Posted in historical musical, historical musical drama, historically-based musical, musical, musical theater, musical theatre

The rise and fall of John Banvard

Source: The wide Mississippi

From Wikipedia: A moving image designed by John Banvard

Once upon a time, there were hucksters and rich artists. The latter grew rich sometimes with the help of a kind of door-to-door hucksterism wherein they shilled their works to the public.

In the case of Georama: An America Panorama Told in Three Miles of Canvas, the artist was one John Banvard, now unknown.

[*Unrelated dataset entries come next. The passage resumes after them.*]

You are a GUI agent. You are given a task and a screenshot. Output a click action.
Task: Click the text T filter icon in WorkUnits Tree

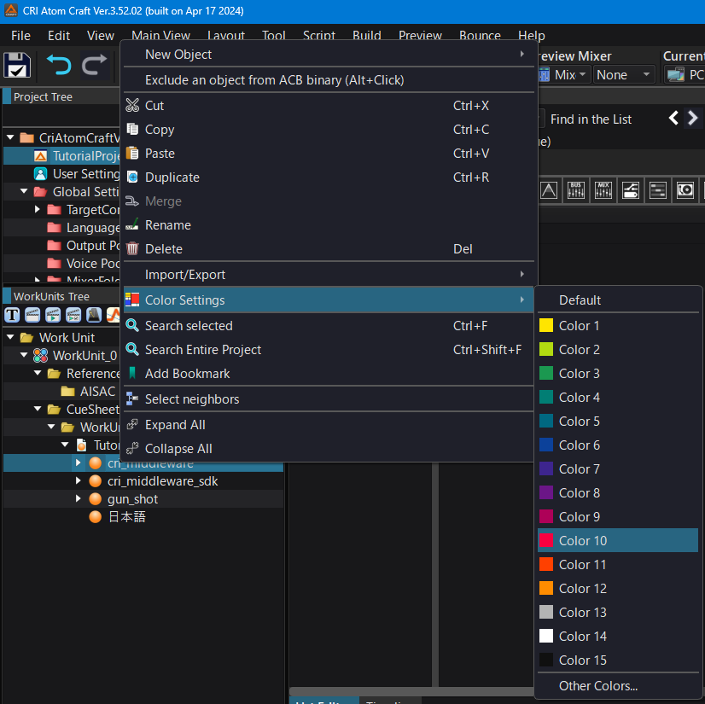coord(12,315)
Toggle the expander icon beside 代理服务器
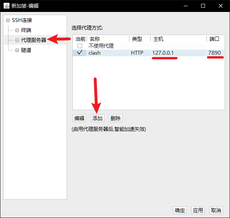 point(17,40)
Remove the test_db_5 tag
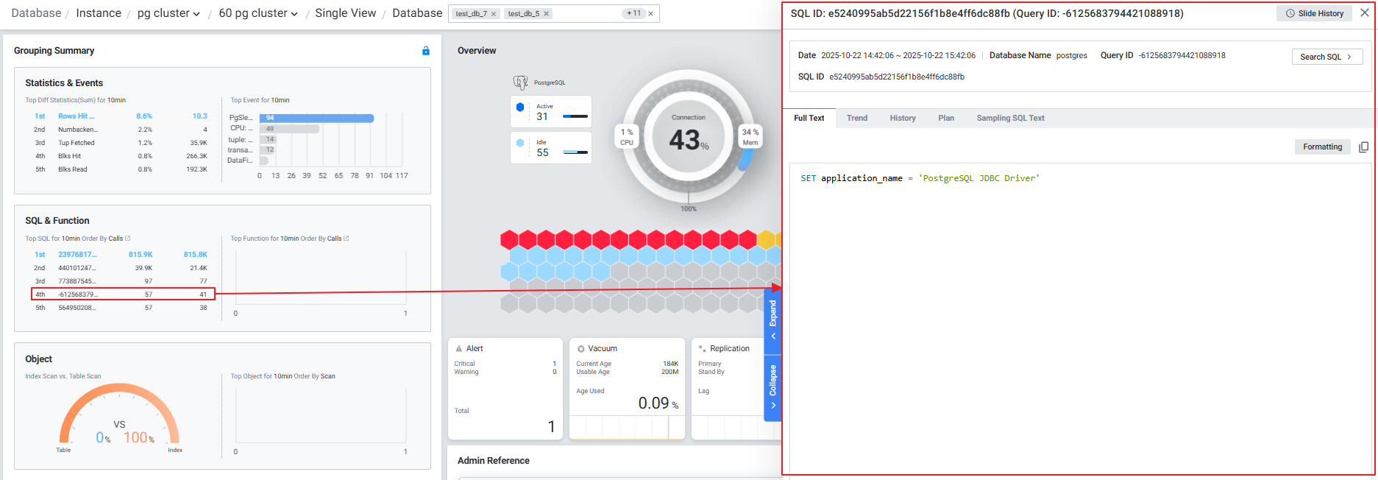Viewport: 1378px width, 480px height. (547, 14)
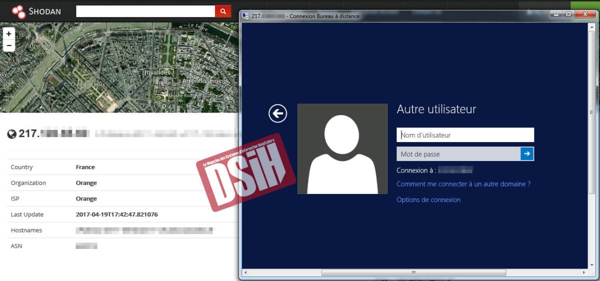
Task: Open 'Comment me connecter à un autre domaine ?'
Action: [x=464, y=184]
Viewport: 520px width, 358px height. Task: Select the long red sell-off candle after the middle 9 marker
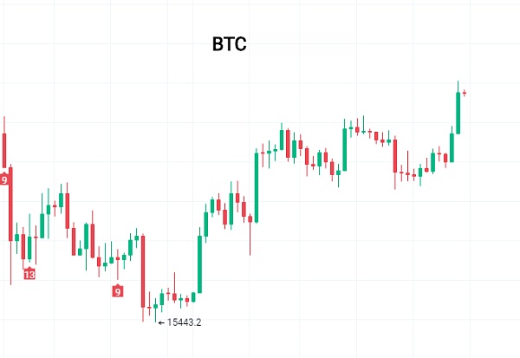point(143,270)
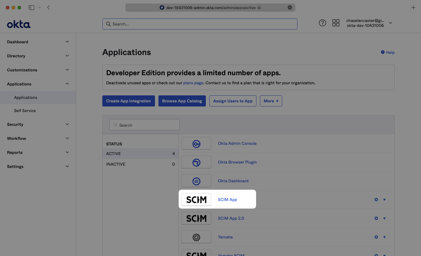421x256 pixels.
Task: Open the dropdown arrow for the Yamaha app
Action: tap(384, 237)
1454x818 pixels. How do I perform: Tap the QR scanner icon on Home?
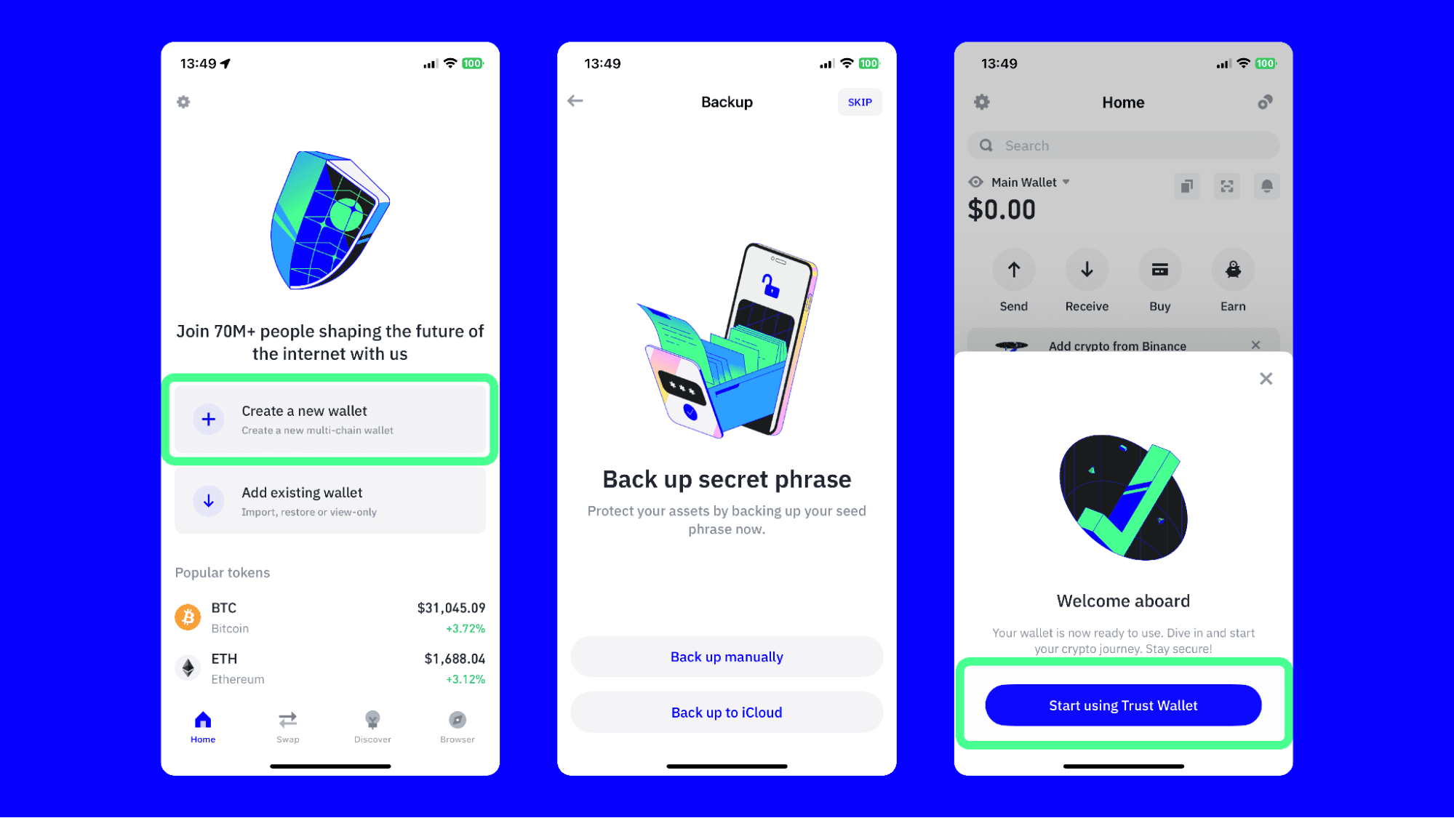point(1227,185)
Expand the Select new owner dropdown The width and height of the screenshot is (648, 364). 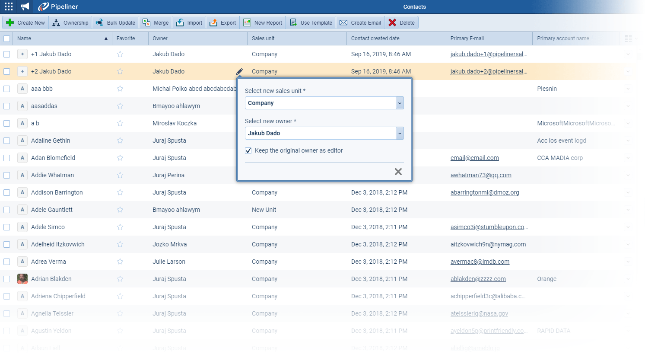[x=400, y=133]
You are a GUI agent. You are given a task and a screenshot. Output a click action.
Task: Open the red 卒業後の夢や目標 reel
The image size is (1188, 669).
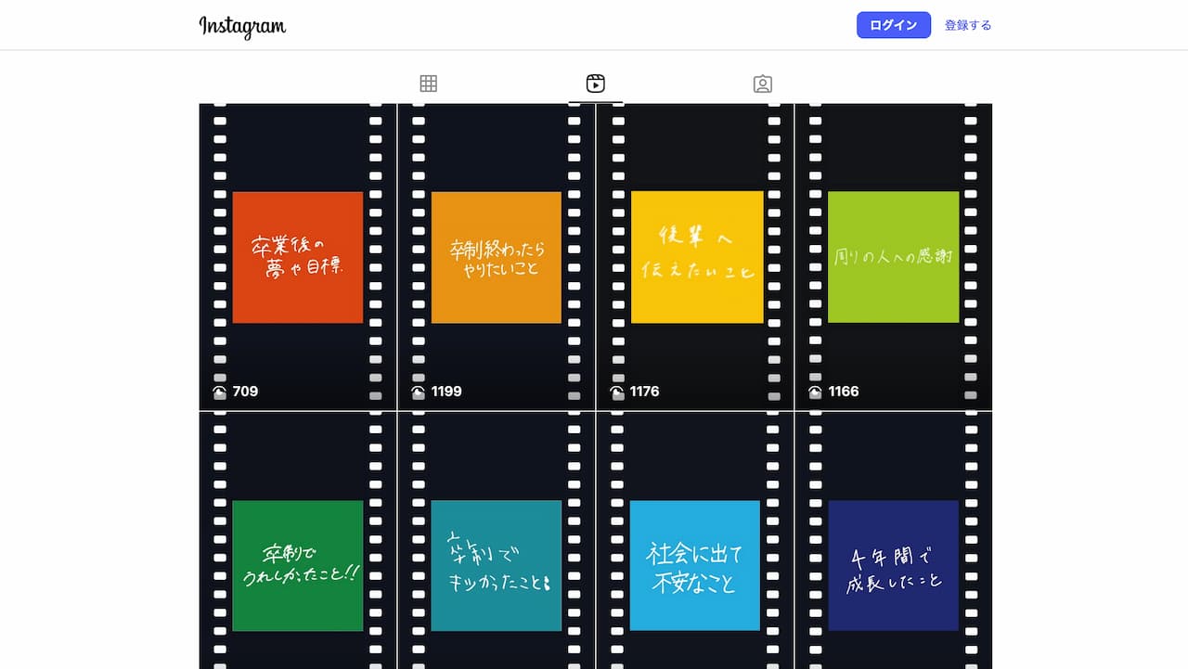click(x=297, y=257)
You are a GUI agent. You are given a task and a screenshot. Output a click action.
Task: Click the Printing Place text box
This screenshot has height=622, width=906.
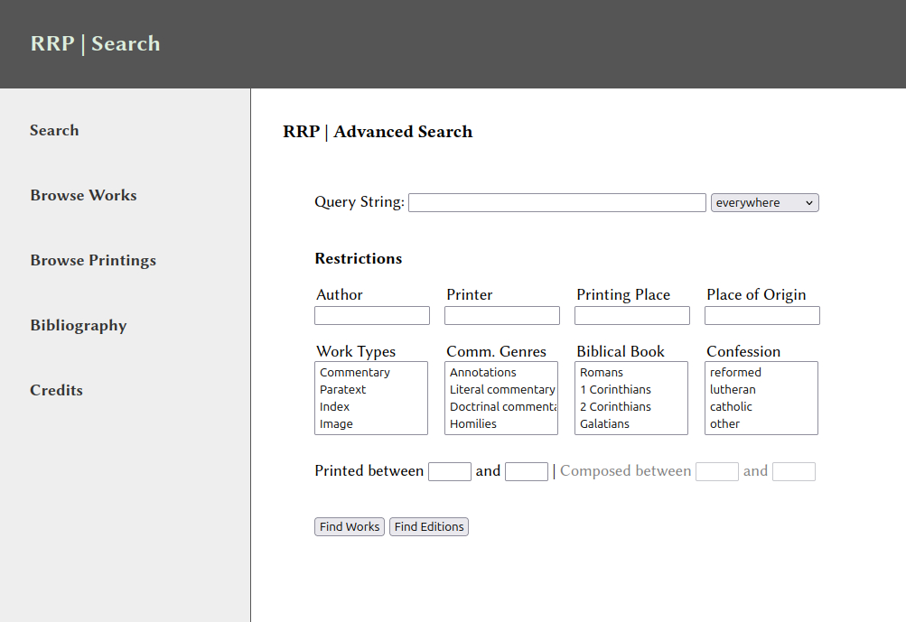click(x=632, y=316)
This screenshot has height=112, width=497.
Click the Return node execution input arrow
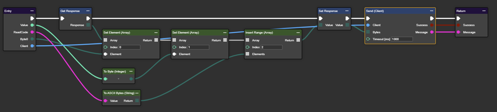[x=459, y=18]
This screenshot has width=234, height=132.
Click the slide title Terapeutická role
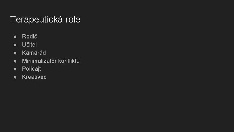(45, 20)
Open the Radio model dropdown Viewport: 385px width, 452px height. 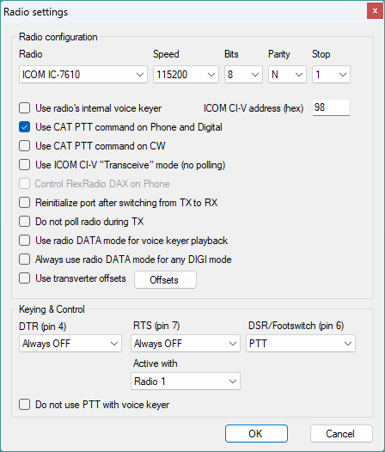[x=83, y=75]
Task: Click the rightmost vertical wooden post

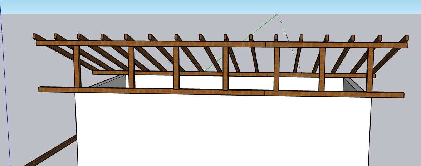Action: [x=370, y=70]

Who was John Banvard (P.J. Griffith)?  He was a showman, mainly because of the skills of his composer, Elizabeth (Jillian Louis) who worked the towns up and down the coast to promote and show off his new moving panorama of the Mississippi.

Success breeds imitation, and there are those who will take the opportunity. The huckster, who helped and then stole much of Banvard’s thunder, was Taylor (Randy Blair, in a very appealing role.) The businessman and showboat owner who remained Banvard’s friend through thick and thin was William Chapman.

To catch this musical by West Hyler (Hyler also directs) and Matt Schatz, with music and lyrics by Schatz and additional contributions to the latter by Jack Herrick, visit nymf.org. There are a couple of performances left through August 6th, which is also the end of the New York Musicals Festival.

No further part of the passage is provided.